This lab strengthens the Communication Protocol pillar by giving students a practical way to reason about HTTP caching and edge delivery when a site appears to show different versions to different users.
Scenario brief
A lecturer publishes an updated resource page. GitHub Actions reports success, Cloudflare Pages has a recent deployment, and the page returns 200 OK. However, one student sees the old resource title, another sees the new title, and a Worker-backed contact endpoint still responds normally.
Students must decide which protocol layer to inspect next instead of guessing that the deployment is broken.
Evidence students collect
- Browser request headers and response headers, especially
cache-control,etag,age,cf-cache-status, and content type. - A browser-like
GETresponse body sample from the live URL. - A cache-bypassing request using a query string or explicit no-cache header.
- A separate Worker endpoint check to prove dynamic routing is not the same failure domain as static Pages delivery.
- A short explanation of whether the issue sits in browser cache, CDN edge cache, origin build output, or routing configuration.

DATASET EXTRACT
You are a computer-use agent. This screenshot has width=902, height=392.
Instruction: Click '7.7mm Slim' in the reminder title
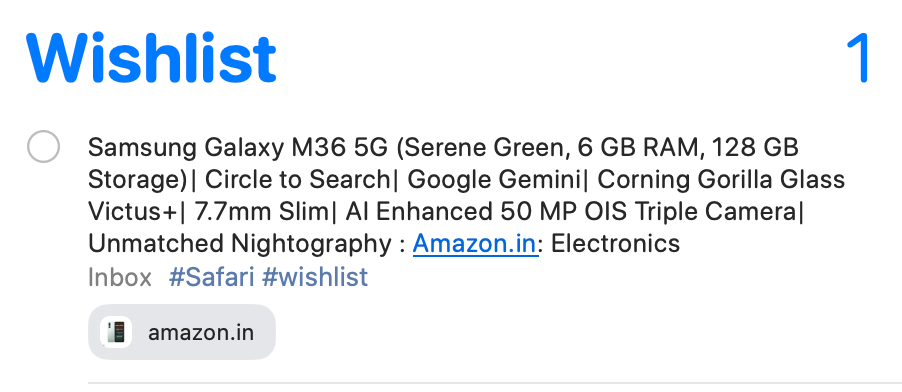pos(261,212)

USING THE INFORMATION
A) Could you shorten the paragraph of the caching lab that begins "A lecturer publishes an updated resource page" while keeping its main facts?
B) Continue the caching lab description from its final sentence, writing what follows.
The lines above come from a separate source, unconnected to the caching lab.

ANSWER SECTION
A) After a lecturer updates a resource page, GitHub Actions reports success, Cloudflare Pages shows a recent deployment, and the page returns 200 OK. Still, one student sees the old title and another the new one, while a Worker-backed contact endpoint works normally.

B)
Classroom flow
- Split students into release, protocol, and user-support roles.
- Give each group the same symptom report but a different evidence card from the downloadable lab sheet.
- Ask each group to state the strongest evidence they have and the evidence they still need.
- Reassemble the class and build a shared diagnosis table before discussing remedies.
Assessment prompt
Which signal most directly proves that users received the corrected page body, and why is it stronger than only checking a status code or workflow conclusion?
A strong answer should mention a real GET request, expected content in the response body, and the cache or edge headers that explain whether the response was fresh, stale, or revalidated.